▸ Do this
Reproduce the following material verbatim, starting at the line that contains "Click the UPGRADE link in the header" and ending after the line that contains "click(797, 176)".

# start of Data for this task

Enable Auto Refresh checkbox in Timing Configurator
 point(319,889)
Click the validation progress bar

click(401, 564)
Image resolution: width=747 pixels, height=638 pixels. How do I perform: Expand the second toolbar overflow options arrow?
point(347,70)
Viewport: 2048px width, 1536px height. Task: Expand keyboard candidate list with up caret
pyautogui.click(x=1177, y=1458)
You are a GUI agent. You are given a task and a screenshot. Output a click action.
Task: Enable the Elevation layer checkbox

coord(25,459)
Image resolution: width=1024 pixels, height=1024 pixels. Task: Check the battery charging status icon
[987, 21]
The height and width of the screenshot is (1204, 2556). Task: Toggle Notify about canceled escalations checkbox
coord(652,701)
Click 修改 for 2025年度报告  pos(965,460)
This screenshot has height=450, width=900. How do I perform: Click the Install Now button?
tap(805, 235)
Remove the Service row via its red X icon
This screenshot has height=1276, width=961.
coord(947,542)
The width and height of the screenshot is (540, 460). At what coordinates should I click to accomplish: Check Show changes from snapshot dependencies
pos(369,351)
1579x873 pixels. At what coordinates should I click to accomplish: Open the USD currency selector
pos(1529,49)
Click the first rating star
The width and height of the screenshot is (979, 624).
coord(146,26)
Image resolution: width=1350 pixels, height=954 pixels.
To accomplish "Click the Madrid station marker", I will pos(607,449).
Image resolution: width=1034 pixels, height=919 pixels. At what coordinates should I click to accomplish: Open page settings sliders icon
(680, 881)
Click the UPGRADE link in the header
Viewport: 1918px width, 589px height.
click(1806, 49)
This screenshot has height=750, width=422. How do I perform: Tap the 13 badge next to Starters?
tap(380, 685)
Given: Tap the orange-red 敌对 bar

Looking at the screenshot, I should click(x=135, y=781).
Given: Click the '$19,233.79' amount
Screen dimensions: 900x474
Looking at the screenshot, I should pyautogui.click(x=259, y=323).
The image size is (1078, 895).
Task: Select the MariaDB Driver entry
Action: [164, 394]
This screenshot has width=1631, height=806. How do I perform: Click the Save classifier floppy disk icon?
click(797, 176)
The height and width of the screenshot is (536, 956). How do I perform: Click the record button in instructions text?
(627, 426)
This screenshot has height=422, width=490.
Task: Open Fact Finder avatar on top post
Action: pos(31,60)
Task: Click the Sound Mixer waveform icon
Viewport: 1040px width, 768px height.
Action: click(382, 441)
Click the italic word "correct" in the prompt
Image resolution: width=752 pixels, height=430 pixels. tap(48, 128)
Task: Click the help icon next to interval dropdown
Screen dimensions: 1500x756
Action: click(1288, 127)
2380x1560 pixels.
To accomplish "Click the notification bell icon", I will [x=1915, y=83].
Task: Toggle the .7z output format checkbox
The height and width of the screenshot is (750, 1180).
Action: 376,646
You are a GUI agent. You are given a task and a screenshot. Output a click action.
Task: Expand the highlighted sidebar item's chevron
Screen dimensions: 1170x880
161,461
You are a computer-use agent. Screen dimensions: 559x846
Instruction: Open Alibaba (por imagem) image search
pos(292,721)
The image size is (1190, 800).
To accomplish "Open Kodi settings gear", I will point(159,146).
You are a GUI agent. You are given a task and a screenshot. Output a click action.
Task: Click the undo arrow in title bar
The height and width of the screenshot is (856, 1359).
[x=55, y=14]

# end of Data for this task

▸ In response
Click the UPGRADE link in the header
Viewport: 1918px width, 589px height.
click(1806, 49)
This screenshot has height=750, width=422. How do I perform: Tap the 13 badge next to Starters?
tap(380, 685)
Given: Tap the orange-red 敌对 bar

Looking at the screenshot, I should click(x=135, y=781).
Given: Click the '$19,233.79' amount
Screen dimensions: 900x474
Looking at the screenshot, I should pyautogui.click(x=259, y=323).
The image size is (1078, 895).
Task: Select the MariaDB Driver entry
Action: [164, 394]
This screenshot has width=1631, height=806. How do I perform: Click the Save classifier floppy disk icon?
click(797, 176)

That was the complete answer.